He recibido este mail de un cliente y la verdad que me siento enormente agradecida por sus palabras. Ahora lo comparto contigo, querido lector:

«Desde hace bastantes años he padecido una situación de baja energia cuando va a ser mi cumpleaños, es decir, en mayor o menor intensidad dependiendo del momento, una depresión.

En cada ocasión intento modificar alguna de las pautas que me llevan a ello, mejorando algunos aspectos, pero sin que el resultado negativo desaparezca.

Lo cierto es que una semana antes comienzo a sentirme confusa, vulnerable, necesitada de cariño extremo. Mi comportamiento hacia los demás se torna arisco y destemplado, con lo que el efecto producido es el de alejamiento de las personas queridas de mi entorno, en especial mi pareja, sintiendome sola y abandonada.  Despues de varios días de inmensa tristeza, luchando en cada momento para no llorar, me armo de dureza y me aislo de los sentimientos considerandome válida para vivir mi vida sin nadie, con lo que se añade una capa más a mi coraza.

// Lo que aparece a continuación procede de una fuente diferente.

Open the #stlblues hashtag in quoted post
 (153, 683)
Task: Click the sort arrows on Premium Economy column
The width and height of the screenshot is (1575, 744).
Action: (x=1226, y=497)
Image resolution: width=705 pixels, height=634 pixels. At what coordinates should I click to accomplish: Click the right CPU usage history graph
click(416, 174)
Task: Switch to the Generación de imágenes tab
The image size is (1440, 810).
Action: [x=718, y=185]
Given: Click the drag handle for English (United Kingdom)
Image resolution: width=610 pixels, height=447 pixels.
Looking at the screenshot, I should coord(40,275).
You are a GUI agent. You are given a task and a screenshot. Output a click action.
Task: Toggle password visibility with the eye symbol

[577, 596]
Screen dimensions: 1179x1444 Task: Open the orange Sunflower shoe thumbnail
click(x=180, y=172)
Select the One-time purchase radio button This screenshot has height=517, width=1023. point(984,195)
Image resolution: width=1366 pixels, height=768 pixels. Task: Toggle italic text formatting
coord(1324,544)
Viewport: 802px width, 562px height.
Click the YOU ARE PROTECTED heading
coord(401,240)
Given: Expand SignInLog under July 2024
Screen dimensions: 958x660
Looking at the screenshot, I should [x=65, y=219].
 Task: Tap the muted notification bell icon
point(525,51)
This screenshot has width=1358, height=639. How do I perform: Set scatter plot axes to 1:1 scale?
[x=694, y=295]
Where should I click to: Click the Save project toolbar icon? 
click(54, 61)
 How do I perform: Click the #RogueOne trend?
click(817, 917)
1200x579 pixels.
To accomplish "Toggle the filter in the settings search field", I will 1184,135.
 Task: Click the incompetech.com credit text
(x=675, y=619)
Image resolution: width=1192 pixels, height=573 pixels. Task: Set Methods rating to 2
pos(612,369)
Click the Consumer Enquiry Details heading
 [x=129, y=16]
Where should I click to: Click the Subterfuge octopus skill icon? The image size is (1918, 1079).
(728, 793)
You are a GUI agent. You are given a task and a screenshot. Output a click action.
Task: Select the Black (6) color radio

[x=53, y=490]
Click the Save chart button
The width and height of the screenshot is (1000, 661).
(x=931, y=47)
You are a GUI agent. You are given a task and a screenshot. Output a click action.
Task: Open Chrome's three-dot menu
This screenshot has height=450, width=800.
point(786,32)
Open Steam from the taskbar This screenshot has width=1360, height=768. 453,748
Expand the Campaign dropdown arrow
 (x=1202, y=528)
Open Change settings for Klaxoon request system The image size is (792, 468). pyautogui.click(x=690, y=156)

Este año con suficiente antelación pedí cita con mi terapeuta para tener una sesión de EFT para solucionar esta depresión que, una vez pasado el día del cumpleaños, se evaporaba.  Quedó fijada la fecha para 4 días antes del evento.

El día anterior sentí un crujido en mis vertebras dorsales y me quedé totalmente inmovil, los brazos se me dormían, no podía ni siquiera girar el cuello. Estar de pie y tumbada eran las únicas posiciones que se me permitía, sentada imposible.  Intenté anular la sesión a lo que mi terapeuta contestó que debía considerar la posibilidad de hacer un trabajo al menos que mejorara los dolores que sufría.

Empezamos con ello, conscientemente pensaba que no podría aguantar en la silla y me tendría que retirar, sin embargo ya desde la primera rueda empecé a bostezar y a sentir un gran relajamiento.  Con los movimientos y las afirmaciones que hice se me olvidó el dolor de espalda.

Siendo la mejora tan rápida y clara empezamos a trabajar sobre el origen de mis sensaciones en los cumpleaños.  Enseguida se asociaron con una gran traición sufrida hace más de 20 años y los sentimientos que afloraron iban unidos a  confusión, humillación y rabia.

Seguiamos trabajando y limpiando aquello y la respiración se me normalizó, volví a sentirme bien, Elda me pidió que mirara hacia mi interior pues ella notaba una gran presión en el pecho.  La imagen de mi abuela apareció ante mí y sentí una gran tristeza, no pude hablar y contarlo, solo sollozaba y lloraba con fuerza.  Si, realmente era muy triste, mi abuela había muerto el día de mi cumpleaños y me sentía culpable por no haber llegado a hablar con ella mientras estuvo consciente.  Cuando llegué ella estaba en coma y murió unos minutos despues de que yo saliera de la UCI donde estaba ingresada.

A partir de entonces sentí que se movía  mucha energía liberadora y me llenaba una sensación de paz.  El trabajo estaba hecho. Al día siguiente no tuve ningún dolor y pasé el tiempo libre disfrutando de la creatividad en la cocina.

Estoy muy agradecida al apoyo recibido por parte de Elda, a su confianza en el proceso y a la gran sensibilidad que demuestra en todos sus trabajos, que unidos a la potente herramienta de EFT produce unos resultados increiblemente rápidos y que perduran en el tiempo.

Muchas gracias, un gran abrazo y besos.»